Memecylon umbellatum, commonly known as ironwood, anjani (Marathi) or alli (Telugu), is a small tree found in India, the Andaman islands and the coastal region of the Deccan. It is also found in Sri Lanka, where it is called blue mist, kora-kaha (Sinhala language) and kurrikaya (Tamil language). The leaves contain a yellow dye, a glucoside, which is used for dyeing the robes of Buddhist monks and for colouring reed mats (Dumbara mats). Medicinally, the leaves are said to have anti-diarrhoeal properties. Historically, this plant was burnt as fuel in the production of Wootz steel.

==Names==
- Botanical Name : Memecylon umbellatum
- English : Ironwood
- Sinhala : කොරකහ (Korakaha)
- Sanskrit : अंजन (Anjan)
- Hindi : अंजन (Anjan)
- Bengali : অঞ্জন (Anjan)
- Marathi : अंजनी (Anjani)
- Konkani : काळ्यो आंक्र्यो (Kalleo ankrio)

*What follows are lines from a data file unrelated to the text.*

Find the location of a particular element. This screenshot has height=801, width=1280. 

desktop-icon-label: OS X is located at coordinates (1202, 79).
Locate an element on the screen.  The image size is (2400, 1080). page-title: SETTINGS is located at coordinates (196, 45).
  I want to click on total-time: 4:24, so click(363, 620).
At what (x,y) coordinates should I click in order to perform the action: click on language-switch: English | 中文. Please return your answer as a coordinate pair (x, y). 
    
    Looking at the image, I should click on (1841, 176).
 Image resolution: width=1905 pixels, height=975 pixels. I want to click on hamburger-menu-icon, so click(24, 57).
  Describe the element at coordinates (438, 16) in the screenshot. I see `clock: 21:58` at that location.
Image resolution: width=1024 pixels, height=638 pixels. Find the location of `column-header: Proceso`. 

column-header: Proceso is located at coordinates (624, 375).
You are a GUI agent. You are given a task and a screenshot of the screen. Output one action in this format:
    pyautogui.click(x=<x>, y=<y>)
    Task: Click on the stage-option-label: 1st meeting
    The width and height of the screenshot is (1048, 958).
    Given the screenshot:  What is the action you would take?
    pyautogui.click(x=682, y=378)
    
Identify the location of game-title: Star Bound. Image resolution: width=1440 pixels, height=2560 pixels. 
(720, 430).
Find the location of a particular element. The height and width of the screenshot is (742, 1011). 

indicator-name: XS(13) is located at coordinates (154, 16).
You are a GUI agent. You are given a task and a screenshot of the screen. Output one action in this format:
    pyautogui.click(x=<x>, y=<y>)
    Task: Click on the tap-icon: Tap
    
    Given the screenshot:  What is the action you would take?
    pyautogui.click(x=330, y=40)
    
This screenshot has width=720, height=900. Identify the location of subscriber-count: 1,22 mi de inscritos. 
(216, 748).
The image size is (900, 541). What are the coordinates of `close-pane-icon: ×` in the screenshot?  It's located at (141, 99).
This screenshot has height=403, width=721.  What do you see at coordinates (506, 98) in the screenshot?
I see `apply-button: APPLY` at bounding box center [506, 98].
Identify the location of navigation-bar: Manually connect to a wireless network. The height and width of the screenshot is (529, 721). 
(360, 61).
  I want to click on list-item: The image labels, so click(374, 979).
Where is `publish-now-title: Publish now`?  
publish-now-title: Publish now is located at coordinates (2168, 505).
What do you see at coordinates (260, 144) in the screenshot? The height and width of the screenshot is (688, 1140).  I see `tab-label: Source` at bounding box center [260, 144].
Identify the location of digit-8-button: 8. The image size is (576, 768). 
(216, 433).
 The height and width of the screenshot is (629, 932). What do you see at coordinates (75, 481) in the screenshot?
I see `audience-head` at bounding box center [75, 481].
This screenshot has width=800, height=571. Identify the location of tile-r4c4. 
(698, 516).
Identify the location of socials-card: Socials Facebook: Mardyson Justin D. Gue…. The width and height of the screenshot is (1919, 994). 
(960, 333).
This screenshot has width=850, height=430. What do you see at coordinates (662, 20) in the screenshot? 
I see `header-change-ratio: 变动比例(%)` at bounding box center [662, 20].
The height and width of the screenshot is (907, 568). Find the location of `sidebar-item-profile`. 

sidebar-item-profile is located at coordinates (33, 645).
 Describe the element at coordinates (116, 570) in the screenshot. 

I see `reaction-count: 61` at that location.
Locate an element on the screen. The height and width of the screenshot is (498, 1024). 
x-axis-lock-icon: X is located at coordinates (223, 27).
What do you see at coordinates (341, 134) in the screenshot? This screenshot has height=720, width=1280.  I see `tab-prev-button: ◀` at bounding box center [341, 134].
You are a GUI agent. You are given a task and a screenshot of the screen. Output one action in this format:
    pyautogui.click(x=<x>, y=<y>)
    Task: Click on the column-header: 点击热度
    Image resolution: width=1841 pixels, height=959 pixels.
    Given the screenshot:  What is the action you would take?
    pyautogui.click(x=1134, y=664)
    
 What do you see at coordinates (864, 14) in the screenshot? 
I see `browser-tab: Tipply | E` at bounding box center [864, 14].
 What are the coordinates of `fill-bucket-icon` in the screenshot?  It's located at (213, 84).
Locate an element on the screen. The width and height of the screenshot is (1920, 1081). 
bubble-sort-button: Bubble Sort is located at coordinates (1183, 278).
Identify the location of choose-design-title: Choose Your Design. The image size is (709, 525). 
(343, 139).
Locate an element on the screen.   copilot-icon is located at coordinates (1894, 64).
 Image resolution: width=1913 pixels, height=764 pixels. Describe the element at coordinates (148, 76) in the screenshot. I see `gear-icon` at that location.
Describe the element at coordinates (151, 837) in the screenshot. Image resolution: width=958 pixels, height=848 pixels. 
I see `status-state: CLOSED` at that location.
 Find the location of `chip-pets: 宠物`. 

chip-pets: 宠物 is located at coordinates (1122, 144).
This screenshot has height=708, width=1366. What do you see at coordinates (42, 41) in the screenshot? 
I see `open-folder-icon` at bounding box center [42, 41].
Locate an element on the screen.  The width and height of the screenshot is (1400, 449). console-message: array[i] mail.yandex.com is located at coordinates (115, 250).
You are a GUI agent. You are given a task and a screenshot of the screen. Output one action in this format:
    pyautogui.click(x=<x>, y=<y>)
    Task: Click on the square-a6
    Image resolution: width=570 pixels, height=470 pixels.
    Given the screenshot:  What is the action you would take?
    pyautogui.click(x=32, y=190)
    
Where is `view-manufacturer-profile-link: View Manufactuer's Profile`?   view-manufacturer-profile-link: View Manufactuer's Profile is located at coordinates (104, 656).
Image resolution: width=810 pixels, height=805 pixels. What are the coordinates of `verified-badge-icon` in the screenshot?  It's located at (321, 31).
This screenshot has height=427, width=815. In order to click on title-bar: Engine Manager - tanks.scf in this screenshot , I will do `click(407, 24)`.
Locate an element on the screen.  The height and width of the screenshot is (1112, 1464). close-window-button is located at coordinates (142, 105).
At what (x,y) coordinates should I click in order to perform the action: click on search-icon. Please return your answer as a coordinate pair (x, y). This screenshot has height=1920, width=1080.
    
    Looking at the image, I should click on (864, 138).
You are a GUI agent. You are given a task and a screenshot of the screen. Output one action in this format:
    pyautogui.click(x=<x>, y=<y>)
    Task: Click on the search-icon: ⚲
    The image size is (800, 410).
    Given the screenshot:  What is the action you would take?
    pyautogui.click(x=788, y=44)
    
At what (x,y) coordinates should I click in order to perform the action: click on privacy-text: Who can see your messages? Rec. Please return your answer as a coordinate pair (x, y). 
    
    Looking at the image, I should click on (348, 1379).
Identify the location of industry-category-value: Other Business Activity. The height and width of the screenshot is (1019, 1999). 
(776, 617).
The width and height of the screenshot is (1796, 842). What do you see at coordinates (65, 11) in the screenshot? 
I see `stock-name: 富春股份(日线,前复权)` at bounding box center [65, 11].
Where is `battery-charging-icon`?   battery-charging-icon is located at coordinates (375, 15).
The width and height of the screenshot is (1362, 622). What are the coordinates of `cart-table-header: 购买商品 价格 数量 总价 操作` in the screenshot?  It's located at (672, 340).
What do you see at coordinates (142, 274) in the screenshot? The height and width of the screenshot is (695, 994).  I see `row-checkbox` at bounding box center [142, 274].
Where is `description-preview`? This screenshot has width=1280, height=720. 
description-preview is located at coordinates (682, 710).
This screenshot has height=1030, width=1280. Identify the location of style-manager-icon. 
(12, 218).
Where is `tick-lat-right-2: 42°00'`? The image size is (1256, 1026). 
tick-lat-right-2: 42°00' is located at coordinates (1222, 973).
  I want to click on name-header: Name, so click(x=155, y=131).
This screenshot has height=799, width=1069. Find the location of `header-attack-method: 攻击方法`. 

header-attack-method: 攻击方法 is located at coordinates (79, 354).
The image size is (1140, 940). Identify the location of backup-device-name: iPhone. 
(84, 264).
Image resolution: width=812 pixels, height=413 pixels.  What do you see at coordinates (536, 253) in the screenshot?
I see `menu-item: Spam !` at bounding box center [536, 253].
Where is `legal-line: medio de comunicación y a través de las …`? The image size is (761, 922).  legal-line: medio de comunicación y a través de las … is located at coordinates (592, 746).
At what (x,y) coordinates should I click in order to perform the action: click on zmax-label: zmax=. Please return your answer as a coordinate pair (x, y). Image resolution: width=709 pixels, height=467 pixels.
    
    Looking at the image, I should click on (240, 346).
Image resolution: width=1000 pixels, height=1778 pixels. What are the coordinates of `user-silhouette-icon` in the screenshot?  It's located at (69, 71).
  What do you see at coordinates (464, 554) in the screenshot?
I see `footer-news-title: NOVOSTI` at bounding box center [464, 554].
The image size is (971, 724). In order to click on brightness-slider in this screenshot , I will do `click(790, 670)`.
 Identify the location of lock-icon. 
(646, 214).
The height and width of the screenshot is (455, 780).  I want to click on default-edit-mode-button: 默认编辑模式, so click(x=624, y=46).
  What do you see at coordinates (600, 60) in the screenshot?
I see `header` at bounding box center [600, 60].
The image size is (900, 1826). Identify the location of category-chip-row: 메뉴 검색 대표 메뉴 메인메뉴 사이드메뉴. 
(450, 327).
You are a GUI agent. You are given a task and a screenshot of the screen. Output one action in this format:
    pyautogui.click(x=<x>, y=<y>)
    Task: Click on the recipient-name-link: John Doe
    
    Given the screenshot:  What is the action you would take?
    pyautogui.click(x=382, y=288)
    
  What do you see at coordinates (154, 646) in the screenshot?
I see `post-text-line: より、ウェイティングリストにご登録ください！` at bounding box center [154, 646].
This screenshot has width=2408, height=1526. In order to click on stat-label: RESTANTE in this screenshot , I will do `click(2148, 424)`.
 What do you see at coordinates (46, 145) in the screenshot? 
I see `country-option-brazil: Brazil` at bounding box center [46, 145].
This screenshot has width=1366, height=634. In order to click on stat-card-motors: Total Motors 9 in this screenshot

- Kannada : ಒಳ್ಳಯ ಕುಡಿ (Ollayakudi)
- Telugu : అల్లి (Alli)
- Tamil : காயா (Kaya)
- Malayalam : കാഞ്ഞാവ് (Kaannaav), കായാമ്പൂ (Kaayaamboo), കാശാവ്‌ (Kashavu)

==Description==
It is a large shrub or small tree. Its bark and branches are very hard. That is why it is called Ironwood (or possibly because of its important historical role in the production of Wootz steel). Leaves are simple, opposite type. Leaves contain glucose. Flowers are blue coloured and produced in cymose umbels. The fruit is round berry bluish-black in colour. Flowering time is February to March.